STATED EXERCISE => Please convert every line of the listing below into a Markdown table with two columns, Row and Line. Number the rows and leave out blank lines.

PROVIDED DATA =>
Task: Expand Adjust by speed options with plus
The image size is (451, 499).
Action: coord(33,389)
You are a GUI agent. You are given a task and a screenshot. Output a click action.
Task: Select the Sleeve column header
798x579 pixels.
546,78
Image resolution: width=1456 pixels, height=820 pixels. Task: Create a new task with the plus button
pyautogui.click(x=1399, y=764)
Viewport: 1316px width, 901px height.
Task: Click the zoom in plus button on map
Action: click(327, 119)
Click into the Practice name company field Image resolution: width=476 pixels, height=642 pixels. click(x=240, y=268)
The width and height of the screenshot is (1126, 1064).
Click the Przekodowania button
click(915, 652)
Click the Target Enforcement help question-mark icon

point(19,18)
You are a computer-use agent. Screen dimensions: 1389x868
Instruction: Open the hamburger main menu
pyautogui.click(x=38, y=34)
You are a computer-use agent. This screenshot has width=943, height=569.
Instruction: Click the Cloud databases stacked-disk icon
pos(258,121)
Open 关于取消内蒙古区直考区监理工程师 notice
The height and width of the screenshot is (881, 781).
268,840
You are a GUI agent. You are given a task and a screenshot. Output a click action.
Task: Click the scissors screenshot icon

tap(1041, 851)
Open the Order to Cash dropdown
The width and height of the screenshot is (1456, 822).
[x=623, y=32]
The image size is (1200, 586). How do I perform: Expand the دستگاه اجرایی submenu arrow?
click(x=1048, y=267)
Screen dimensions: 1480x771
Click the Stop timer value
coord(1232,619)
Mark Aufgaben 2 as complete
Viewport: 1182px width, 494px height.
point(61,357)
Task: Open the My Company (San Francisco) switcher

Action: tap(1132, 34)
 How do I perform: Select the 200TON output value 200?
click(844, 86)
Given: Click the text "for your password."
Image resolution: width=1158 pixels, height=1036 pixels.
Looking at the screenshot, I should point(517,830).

REPLY =>
| Row | Line |
|---|---|
| 1 | Task: Expand Adjust by speed options with plus |
| 2 | The image size is (451, 499). |
| 3 | Action: coord(33,389) |
| 4 | You are a GUI agent. You are given a task and a screenshot. Output a click action. |
| 5 | Task: Select the Sleeve column header |
| 6 | 798x579 pixels. |
| 7 | 546,78 |
| 8 | Image resolution: width=1456 pixels, height=820 pixels. Task: Create a new task with the plus button |
| 9 | pyautogui.click(x=1399, y=764) |
| 10 | Viewport: 1316px width, 901px height. |
| 11 | Task: Click the zoom in plus button on map |
| 12 | Action: click(327, 119) |
| 13 | Click into the Practice name company field Image resolution: width=476 pixels, height=642 pixels. click(x=240, y=268) |
| 14 | The width and height of the screenshot is (1126, 1064). |
| 15 | Click the Przekodowania button |
| 16 | click(915, 652) |
| 17 | Click the Target Enforcement help question-mark icon |
| 18 | point(19,18) |
| 19 | You are a computer-use agent. Screen dimensions: 1389x868 |
| 20 | Instruction: Open the hamburger main menu |
| 21 | pyautogui.click(x=38, y=34) |
| 22 | You are a computer-use agent. This screenshot has width=943, height=569. |
| 23 | Instruction: Click the Cloud databases stacked-disk icon |
| 24 | pos(258,121) |
| 25 | Open 关于取消内蒙古区直考区监理工程师 notice |
| 26 | The height and width of the screenshot is (881, 781). |
| 27 | 268,840 |
| 28 | You are a GUI agent. You are given a task and a screenshot. Output a click action. |
| 29 | Task: Click the scissors screenshot icon |
| 30 | tap(1041, 851) |
| 31 | Open the Order to Cash dropdown |
| 32 | The width and height of the screenshot is (1456, 822). |
| 33 | [x=623, y=32] |
| 34 | The image size is (1200, 586). How do I perform: Expand the دستگاه اجرایی submenu arrow? |
| 35 | click(x=1048, y=267) |
| 36 | Screen dimensions: 1480x771 |
| 37 | Click the Stop timer value |
| 38 | coord(1232,619) |
| 39 | Mark Aufgaben 2 as complete |
| 40 | Viewport: 1182px width, 494px height. |
| 41 | point(61,357) |
| 42 | Task: Open the My Company (San Francisco) switcher |
| 43 | Action: tap(1132, 34) |
| 44 |  How do I perform: Select the 200TON output value 200? |
| 45 | click(844, 86) |
| 46 | Given: Click the text "for your password." |
| 47 | Image resolution: width=1158 pixels, height=1036 pixels. |
| 48 | Looking at the screenshot, I should point(517,830). |